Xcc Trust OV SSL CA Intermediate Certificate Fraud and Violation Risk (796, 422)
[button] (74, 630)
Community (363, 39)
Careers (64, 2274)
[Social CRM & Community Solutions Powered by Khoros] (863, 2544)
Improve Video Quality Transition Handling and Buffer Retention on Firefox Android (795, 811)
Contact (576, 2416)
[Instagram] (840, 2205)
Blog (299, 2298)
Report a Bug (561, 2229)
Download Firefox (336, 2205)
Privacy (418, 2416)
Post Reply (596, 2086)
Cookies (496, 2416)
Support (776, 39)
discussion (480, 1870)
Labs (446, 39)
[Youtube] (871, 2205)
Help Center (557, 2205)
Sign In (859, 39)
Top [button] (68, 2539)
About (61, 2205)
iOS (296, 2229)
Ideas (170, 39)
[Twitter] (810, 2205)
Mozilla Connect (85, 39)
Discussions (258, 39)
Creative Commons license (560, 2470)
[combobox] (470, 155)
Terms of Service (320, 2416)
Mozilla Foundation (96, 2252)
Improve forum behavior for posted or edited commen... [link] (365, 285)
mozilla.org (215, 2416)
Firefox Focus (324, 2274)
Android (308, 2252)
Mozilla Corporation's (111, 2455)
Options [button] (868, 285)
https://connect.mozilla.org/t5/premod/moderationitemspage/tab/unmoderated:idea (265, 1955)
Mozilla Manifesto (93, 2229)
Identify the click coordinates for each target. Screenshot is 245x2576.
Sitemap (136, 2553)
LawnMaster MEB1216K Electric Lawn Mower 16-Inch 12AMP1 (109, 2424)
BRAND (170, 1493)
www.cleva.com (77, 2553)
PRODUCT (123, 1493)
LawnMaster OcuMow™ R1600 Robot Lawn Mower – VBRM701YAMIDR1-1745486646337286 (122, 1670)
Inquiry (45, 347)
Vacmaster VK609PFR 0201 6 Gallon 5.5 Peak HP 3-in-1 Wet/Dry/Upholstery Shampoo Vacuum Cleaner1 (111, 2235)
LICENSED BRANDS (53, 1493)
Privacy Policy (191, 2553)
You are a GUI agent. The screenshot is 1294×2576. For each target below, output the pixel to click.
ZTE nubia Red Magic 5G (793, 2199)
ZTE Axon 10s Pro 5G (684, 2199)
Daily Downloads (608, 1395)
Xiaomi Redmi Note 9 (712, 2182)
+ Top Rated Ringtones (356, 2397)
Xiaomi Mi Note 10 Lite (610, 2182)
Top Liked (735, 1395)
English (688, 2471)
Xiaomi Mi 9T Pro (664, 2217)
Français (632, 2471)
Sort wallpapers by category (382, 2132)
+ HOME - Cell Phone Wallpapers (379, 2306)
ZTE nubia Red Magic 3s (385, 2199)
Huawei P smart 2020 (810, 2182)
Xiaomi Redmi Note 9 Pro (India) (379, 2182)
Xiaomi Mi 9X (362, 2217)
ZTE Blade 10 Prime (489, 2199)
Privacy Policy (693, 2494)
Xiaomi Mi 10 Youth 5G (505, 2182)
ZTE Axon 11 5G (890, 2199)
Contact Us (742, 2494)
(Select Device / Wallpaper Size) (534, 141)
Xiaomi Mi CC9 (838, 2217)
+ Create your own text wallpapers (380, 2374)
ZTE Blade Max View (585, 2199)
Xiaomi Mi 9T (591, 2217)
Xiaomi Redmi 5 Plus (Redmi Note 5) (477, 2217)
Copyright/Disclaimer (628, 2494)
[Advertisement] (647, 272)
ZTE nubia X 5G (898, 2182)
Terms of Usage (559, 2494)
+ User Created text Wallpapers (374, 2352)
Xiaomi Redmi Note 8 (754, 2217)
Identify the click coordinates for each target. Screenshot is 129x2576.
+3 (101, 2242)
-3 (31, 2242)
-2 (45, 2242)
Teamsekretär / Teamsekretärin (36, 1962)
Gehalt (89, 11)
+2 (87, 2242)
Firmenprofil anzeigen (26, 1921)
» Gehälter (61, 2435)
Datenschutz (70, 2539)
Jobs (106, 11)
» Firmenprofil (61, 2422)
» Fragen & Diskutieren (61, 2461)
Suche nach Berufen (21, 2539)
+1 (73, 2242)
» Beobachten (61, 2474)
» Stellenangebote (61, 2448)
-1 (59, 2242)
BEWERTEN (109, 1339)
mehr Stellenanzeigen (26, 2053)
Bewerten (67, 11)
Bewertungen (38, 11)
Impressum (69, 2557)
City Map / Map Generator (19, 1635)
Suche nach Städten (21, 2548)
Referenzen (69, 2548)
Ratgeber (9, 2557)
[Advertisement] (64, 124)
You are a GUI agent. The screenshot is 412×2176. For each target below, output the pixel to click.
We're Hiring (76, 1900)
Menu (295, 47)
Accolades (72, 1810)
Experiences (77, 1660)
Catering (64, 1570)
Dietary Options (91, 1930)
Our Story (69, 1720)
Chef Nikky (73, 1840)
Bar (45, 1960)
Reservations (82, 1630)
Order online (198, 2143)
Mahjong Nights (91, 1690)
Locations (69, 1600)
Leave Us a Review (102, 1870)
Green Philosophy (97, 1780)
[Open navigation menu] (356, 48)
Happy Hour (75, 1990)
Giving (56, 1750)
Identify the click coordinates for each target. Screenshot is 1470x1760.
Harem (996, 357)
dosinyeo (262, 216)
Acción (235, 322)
========
» WHAT YOU SHOULD DO
The answer should be the first line of the material and every line after it through the line containing "Mozilla Connect (85, 39)", exactly as written, and nothing else.

» YOUR RESPONSE
Xcc Trust OV SSL CA Intermediate Certificate Fraud and Violation Risk (796, 422)
[button] (74, 630)
Community (363, 39)
Careers (64, 2274)
[Social CRM & Community Solutions Powered by Khoros] (863, 2544)
Improve Video Quality Transition Handling and Buffer Retention on Firefox Android (795, 811)
Contact (576, 2416)
[Instagram] (840, 2205)
Blog (299, 2298)
Report a Bug (561, 2229)
Download Firefox (336, 2205)
Privacy (418, 2416)
Post Reply (596, 2086)
Cookies (496, 2416)
Support (776, 39)
discussion (480, 1870)
Labs (446, 39)
[Youtube] (871, 2205)
Help Center (557, 2205)
Sign In (859, 39)
Top [button] (68, 2539)
About (61, 2205)
iOS (296, 2229)
Ideas (170, 39)
[Twitter] (810, 2205)
Mozilla Connect (85, 39)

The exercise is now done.